Problem details » In the rows from the line containing "You are a computer-use" through the line containing "Task: Click the Source folder browse icon", swap "Viewport" for "Display area" and write those lines out again with nothing else changed. Leave out the pictures.

Dataset content »
━━━━━━━━━━━━━━━━
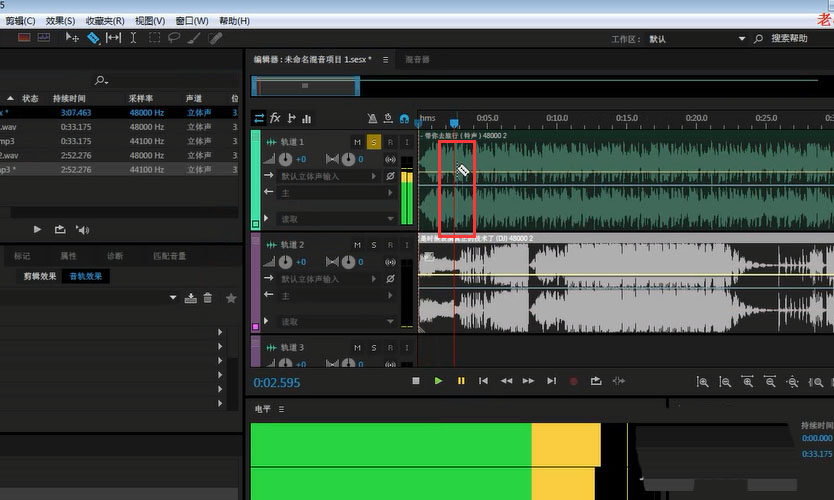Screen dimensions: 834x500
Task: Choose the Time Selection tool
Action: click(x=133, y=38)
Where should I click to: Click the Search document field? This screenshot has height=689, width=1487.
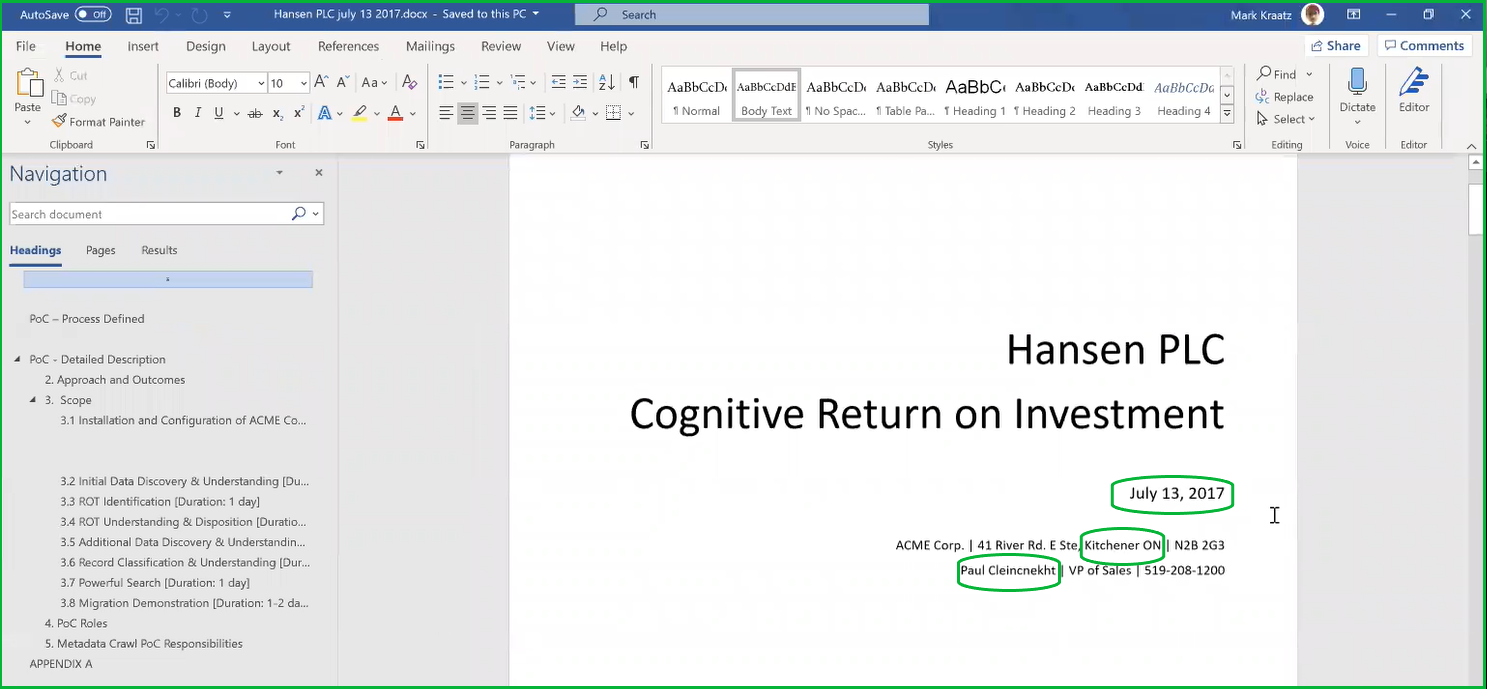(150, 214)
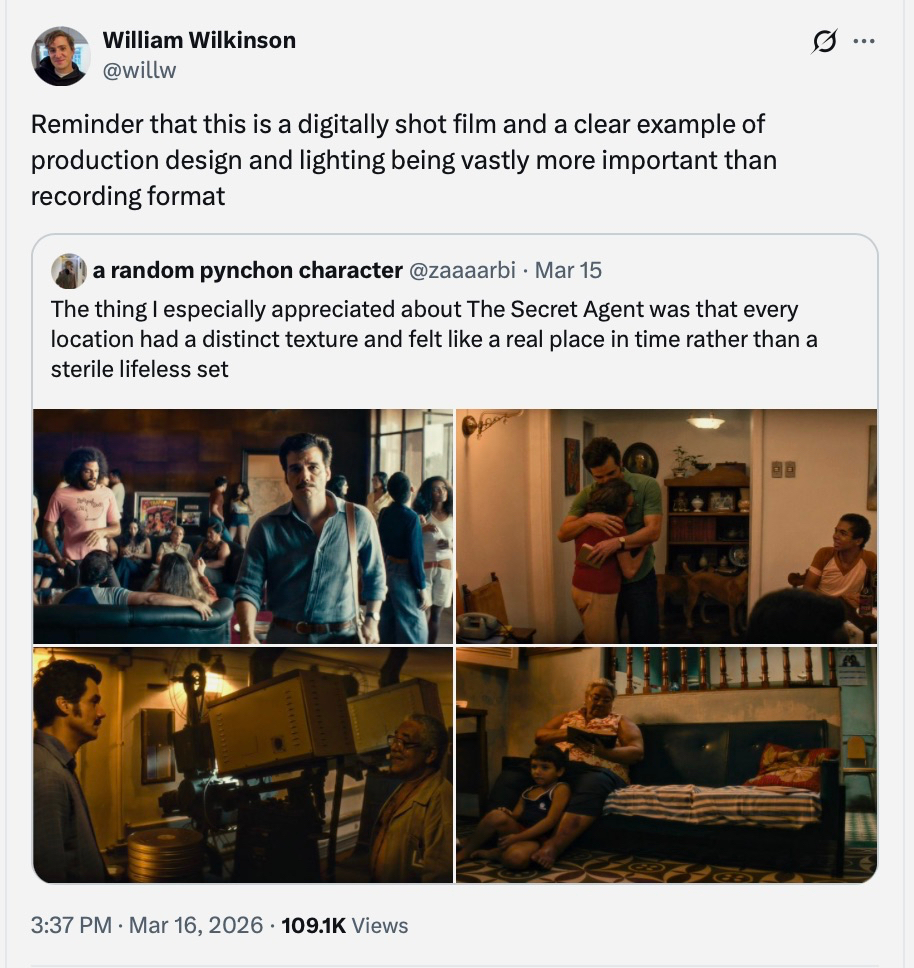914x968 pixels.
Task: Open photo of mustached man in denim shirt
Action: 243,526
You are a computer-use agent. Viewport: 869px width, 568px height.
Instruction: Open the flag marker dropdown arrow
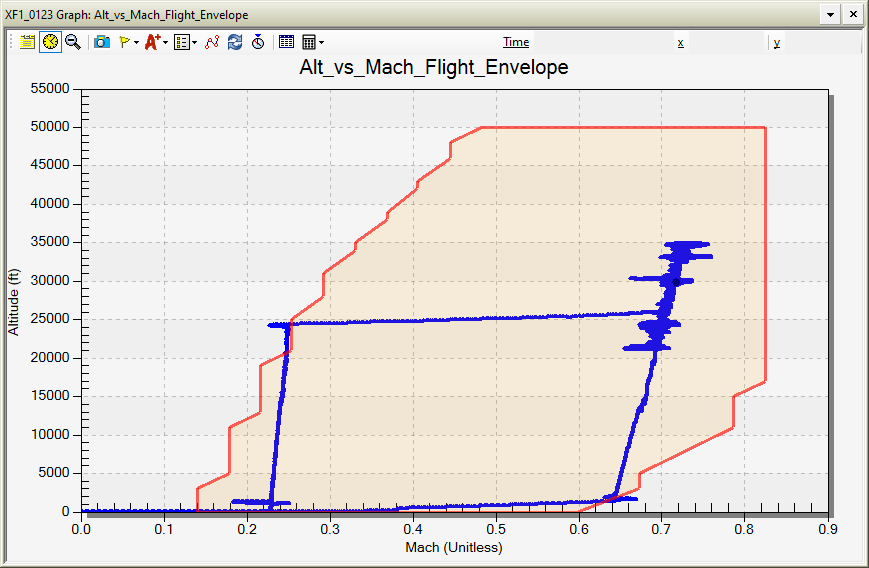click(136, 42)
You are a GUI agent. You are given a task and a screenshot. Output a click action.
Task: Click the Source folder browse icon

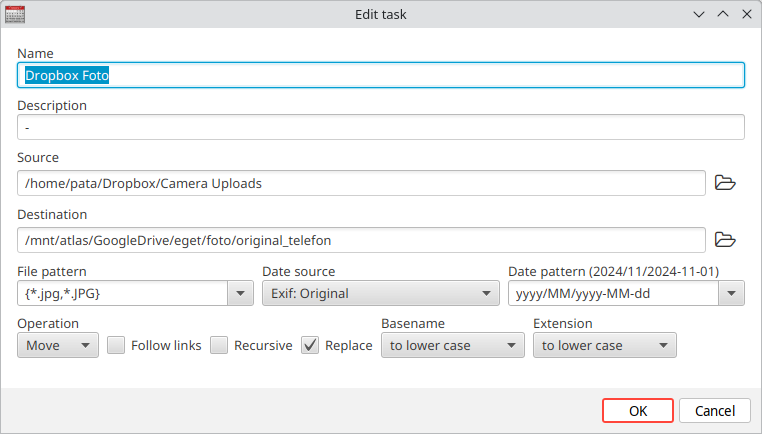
━━━━━━━━━━━━━━━━
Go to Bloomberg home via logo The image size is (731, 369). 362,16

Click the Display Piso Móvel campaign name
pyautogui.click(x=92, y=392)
━━━━━━━━━━━━━━━━
Written response »
You are a computer-use agent. Display area: 869px width, 568px height.
Instruction: Open the flag marker dropdown arrow
click(136, 42)
You are a GUI agent. You are given a task and a screenshot. Output a click action.
Task: Click the Source folder browse icon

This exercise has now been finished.